• TASK MATERIAL
%%

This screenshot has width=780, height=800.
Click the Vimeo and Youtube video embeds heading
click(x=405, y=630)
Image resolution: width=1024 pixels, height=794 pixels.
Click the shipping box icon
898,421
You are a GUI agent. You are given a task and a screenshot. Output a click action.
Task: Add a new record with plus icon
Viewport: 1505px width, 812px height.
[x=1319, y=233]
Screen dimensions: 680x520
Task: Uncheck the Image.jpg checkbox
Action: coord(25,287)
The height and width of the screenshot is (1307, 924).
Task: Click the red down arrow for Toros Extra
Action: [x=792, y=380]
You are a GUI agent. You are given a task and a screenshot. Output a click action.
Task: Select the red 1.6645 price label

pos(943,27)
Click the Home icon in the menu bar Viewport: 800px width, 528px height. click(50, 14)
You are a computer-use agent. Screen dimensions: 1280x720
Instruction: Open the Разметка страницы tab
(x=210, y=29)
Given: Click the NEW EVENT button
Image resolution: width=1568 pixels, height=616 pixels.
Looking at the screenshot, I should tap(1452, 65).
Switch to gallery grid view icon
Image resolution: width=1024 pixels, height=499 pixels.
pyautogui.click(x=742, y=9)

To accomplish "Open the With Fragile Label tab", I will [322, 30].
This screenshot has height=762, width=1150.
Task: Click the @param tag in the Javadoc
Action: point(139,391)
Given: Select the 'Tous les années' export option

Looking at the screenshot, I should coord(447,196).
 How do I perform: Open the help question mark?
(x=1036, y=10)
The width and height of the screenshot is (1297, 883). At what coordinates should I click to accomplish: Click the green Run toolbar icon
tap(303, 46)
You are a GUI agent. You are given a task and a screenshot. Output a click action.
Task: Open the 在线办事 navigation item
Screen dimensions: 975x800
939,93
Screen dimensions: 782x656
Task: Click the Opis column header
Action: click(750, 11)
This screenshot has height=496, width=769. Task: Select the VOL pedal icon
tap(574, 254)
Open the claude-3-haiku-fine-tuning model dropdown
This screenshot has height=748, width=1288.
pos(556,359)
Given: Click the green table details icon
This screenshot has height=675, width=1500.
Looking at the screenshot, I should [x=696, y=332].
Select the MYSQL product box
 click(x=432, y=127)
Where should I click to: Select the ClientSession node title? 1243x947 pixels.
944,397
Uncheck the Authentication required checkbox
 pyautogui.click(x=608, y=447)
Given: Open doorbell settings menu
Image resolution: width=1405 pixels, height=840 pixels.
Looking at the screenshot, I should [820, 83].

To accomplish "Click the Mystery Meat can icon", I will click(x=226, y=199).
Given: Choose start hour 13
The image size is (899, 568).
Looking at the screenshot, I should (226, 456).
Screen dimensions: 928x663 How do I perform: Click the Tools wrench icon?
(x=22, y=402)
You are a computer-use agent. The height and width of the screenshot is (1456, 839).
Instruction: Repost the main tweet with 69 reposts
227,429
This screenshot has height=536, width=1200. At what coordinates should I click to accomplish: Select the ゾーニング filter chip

%%

Write the entries again, exactly as they stand.

• EXERCISE OUTPUT
This screenshot has width=780, height=800.
Click the Vimeo and Youtube video embeds heading
click(x=405, y=630)
Image resolution: width=1024 pixels, height=794 pixels.
Click the shipping box icon
898,421
You are a GUI agent. You are given a task and a screenshot. Output a click action.
Task: Add a new record with plus icon
Viewport: 1505px width, 812px height.
[x=1319, y=233]
Screen dimensions: 680x520
Task: Uncheck the Image.jpg checkbox
Action: coord(25,287)
The height and width of the screenshot is (1307, 924).
Task: Click the red down arrow for Toros Extra
Action: [x=792, y=380]
You are a GUI agent. You are given a task and a screenshot. Output a click action.
Task: Select the red 1.6645 price label

pos(943,27)
Click the Home icon in the menu bar Viewport: 800px width, 528px height. click(50, 14)
You are a computer-use agent. Screen dimensions: 1280x720
Instruction: Open the Разметка страницы tab
(x=210, y=29)
Given: Click the NEW EVENT button
Image resolution: width=1568 pixels, height=616 pixels.
Looking at the screenshot, I should tap(1452, 65).
Switch to gallery grid view icon
Image resolution: width=1024 pixels, height=499 pixels.
pyautogui.click(x=742, y=9)

To accomplish "Open the With Fragile Label tab", I will [322, 30].
This screenshot has height=762, width=1150.
Task: Click the @param tag in the Javadoc
Action: point(139,391)
Given: Select the 'Tous les années' export option

Looking at the screenshot, I should coord(447,196).
 How do I perform: Open the help question mark?
(x=1036, y=10)
The width and height of the screenshot is (1297, 883). At what coordinates should I click to accomplish: Click the green Run toolbar icon
tap(303, 46)
You are a GUI agent. You are given a task and a screenshot. Output a click action.
Task: Open the 在线办事 navigation item
Screen dimensions: 975x800
939,93
Screen dimensions: 782x656
Task: Click the Opis column header
Action: click(750, 11)
This screenshot has height=496, width=769. Task: Select the VOL pedal icon
tap(574, 254)
Open the claude-3-haiku-fine-tuning model dropdown
This screenshot has height=748, width=1288.
pos(556,359)
Given: Click the green table details icon
This screenshot has height=675, width=1500.
Looking at the screenshot, I should [x=696, y=332].
Select the MYSQL product box
 click(x=432, y=127)
Where should I click to: Select the ClientSession node title? 1243x947 pixels.
944,397
Uncheck the Authentication required checkbox
 pyautogui.click(x=608, y=447)
Given: Open doorbell settings menu
Image resolution: width=1405 pixels, height=840 pixels.
Looking at the screenshot, I should [820, 83].

To accomplish "Click the Mystery Meat can icon", I will click(x=226, y=199).
Given: Choose start hour 13
The image size is (899, 568).
Looking at the screenshot, I should (226, 456).
Screen dimensions: 928x663 How do I perform: Click the Tools wrench icon?
(x=22, y=402)
You are a computer-use agent. The height and width of the screenshot is (1456, 839).
Instruction: Repost the main tweet with 69 reposts
227,429
This screenshot has height=536, width=1200. At what coordinates should I click to accomplish: Select the ゾーニング filter chip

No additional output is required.